Data extracts:

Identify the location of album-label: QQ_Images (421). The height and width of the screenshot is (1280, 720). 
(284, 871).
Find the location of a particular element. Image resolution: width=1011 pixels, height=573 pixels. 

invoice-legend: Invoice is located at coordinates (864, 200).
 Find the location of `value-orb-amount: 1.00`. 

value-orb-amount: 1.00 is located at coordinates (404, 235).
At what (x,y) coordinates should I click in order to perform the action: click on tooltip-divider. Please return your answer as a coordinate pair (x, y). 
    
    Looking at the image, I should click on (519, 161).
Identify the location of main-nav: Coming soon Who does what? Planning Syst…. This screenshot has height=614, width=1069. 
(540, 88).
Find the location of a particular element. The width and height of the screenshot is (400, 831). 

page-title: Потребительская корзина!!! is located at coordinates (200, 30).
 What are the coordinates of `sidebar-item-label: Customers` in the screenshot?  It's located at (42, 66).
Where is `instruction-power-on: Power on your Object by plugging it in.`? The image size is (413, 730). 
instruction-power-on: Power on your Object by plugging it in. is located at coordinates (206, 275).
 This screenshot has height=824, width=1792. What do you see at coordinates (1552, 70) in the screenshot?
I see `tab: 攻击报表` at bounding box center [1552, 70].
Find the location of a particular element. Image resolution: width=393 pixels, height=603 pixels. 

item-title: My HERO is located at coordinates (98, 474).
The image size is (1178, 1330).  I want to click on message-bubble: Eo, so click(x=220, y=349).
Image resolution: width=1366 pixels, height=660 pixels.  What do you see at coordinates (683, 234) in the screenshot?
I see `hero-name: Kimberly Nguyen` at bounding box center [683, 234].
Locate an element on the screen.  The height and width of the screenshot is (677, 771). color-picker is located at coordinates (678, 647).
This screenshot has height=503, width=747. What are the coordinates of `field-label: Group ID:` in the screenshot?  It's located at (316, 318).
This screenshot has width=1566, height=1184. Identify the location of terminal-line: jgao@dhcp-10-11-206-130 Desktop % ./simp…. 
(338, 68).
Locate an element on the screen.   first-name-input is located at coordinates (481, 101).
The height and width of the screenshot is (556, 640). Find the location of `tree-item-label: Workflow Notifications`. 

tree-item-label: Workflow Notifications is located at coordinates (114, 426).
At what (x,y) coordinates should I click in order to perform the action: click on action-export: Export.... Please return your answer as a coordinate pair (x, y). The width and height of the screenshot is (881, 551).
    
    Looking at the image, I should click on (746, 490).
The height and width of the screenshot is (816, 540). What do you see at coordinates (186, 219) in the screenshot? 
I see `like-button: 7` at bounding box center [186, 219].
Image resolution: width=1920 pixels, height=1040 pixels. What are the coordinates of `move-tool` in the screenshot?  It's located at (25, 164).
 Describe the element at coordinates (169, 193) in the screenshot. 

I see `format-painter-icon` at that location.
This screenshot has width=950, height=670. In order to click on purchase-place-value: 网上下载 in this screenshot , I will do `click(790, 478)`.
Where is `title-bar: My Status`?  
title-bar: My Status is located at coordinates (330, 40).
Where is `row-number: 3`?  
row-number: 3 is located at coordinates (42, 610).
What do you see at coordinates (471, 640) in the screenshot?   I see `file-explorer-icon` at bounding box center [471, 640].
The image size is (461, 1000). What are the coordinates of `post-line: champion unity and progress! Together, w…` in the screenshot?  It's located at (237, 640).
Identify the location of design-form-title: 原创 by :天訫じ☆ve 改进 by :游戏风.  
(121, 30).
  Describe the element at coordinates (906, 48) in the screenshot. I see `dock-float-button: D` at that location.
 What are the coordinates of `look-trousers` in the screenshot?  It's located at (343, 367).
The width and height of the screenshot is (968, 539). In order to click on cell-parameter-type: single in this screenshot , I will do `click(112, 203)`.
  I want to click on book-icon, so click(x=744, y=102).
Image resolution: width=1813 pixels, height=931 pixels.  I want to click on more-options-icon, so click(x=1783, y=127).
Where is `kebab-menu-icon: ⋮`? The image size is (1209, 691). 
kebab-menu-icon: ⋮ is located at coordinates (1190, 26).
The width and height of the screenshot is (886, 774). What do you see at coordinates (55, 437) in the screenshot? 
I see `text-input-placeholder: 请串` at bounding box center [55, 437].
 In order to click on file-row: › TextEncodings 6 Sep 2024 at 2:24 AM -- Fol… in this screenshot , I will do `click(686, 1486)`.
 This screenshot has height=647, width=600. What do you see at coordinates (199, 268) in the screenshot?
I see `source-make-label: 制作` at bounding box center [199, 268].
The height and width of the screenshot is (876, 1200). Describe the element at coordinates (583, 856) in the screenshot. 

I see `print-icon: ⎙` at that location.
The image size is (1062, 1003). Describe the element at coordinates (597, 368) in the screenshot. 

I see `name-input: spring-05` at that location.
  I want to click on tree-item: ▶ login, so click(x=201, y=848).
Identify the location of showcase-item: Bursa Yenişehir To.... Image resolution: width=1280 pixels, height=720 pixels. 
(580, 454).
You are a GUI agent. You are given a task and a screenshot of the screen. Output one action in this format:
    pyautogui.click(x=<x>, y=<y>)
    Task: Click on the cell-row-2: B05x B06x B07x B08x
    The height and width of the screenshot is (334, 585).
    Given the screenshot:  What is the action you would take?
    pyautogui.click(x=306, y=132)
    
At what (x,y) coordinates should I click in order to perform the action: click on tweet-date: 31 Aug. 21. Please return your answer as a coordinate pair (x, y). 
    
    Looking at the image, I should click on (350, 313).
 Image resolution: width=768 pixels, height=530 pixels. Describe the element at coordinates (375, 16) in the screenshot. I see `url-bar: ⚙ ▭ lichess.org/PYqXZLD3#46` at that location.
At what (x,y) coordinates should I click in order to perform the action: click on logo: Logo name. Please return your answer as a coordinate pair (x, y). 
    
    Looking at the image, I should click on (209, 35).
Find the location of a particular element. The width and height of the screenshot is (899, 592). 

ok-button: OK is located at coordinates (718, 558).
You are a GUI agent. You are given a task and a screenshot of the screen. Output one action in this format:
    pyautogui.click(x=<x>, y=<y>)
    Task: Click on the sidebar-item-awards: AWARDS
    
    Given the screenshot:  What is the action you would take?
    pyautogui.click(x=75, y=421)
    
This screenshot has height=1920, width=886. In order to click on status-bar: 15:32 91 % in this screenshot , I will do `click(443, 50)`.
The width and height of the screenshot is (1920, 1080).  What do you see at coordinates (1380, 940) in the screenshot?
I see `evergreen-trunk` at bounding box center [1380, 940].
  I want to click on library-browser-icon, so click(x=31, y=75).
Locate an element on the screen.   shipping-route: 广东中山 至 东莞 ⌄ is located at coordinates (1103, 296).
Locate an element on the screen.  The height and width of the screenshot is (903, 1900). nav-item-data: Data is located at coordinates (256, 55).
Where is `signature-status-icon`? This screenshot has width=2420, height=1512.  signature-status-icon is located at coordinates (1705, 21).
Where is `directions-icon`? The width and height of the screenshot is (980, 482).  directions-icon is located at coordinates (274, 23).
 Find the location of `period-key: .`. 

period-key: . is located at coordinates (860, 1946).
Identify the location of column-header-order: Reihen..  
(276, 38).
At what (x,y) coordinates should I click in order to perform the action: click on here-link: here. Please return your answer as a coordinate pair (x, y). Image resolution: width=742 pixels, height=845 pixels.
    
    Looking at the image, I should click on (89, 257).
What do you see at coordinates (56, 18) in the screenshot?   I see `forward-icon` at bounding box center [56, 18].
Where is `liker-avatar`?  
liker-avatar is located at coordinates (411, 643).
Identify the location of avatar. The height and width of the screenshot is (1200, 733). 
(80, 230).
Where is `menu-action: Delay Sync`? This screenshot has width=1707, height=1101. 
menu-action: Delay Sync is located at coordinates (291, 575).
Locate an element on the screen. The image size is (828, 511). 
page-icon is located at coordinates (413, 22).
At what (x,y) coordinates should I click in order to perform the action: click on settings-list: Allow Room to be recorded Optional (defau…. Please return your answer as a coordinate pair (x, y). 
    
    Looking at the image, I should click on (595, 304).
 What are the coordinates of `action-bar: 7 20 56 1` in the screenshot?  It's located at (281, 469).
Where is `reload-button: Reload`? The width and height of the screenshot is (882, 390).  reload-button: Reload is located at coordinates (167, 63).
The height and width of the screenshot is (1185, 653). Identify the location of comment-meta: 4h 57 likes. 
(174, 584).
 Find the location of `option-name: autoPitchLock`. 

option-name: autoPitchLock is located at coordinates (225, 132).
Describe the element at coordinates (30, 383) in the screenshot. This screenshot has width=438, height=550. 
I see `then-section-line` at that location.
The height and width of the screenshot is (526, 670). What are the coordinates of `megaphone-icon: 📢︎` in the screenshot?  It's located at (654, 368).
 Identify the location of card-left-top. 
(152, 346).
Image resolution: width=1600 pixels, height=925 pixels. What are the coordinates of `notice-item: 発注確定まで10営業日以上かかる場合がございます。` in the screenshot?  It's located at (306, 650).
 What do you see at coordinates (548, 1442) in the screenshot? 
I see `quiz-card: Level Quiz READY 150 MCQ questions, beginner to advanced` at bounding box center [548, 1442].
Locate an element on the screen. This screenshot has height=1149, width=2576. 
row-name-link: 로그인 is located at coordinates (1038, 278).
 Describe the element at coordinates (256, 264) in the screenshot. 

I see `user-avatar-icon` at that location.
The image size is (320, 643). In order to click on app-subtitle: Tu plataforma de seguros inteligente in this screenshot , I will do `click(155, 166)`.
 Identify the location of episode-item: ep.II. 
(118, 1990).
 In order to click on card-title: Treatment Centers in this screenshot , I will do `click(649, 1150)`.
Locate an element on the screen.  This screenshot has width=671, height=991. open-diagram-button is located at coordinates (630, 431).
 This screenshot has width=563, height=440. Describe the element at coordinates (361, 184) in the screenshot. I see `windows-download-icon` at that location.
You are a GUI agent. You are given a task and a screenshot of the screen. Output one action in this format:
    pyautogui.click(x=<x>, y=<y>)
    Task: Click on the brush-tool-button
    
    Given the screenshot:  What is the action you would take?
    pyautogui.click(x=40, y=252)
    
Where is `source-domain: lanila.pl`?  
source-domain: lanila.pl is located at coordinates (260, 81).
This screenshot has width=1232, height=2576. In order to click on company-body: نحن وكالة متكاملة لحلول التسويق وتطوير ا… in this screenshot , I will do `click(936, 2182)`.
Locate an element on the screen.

Work to be completed: Repeat the lines of the material from the line with "The height and width of the screenshot is (1185, 653)." to the line with "option-name: autoPitchLock is", swapping "likes" for "replies" and leaving everything else the same.

Your solution:
The height and width of the screenshot is (1185, 653). Identify the location of comment-meta: 4h 57 replies. 
(174, 584).
 Find the location of `option-name: autoPitchLock`. 

option-name: autoPitchLock is located at coordinates (225, 132).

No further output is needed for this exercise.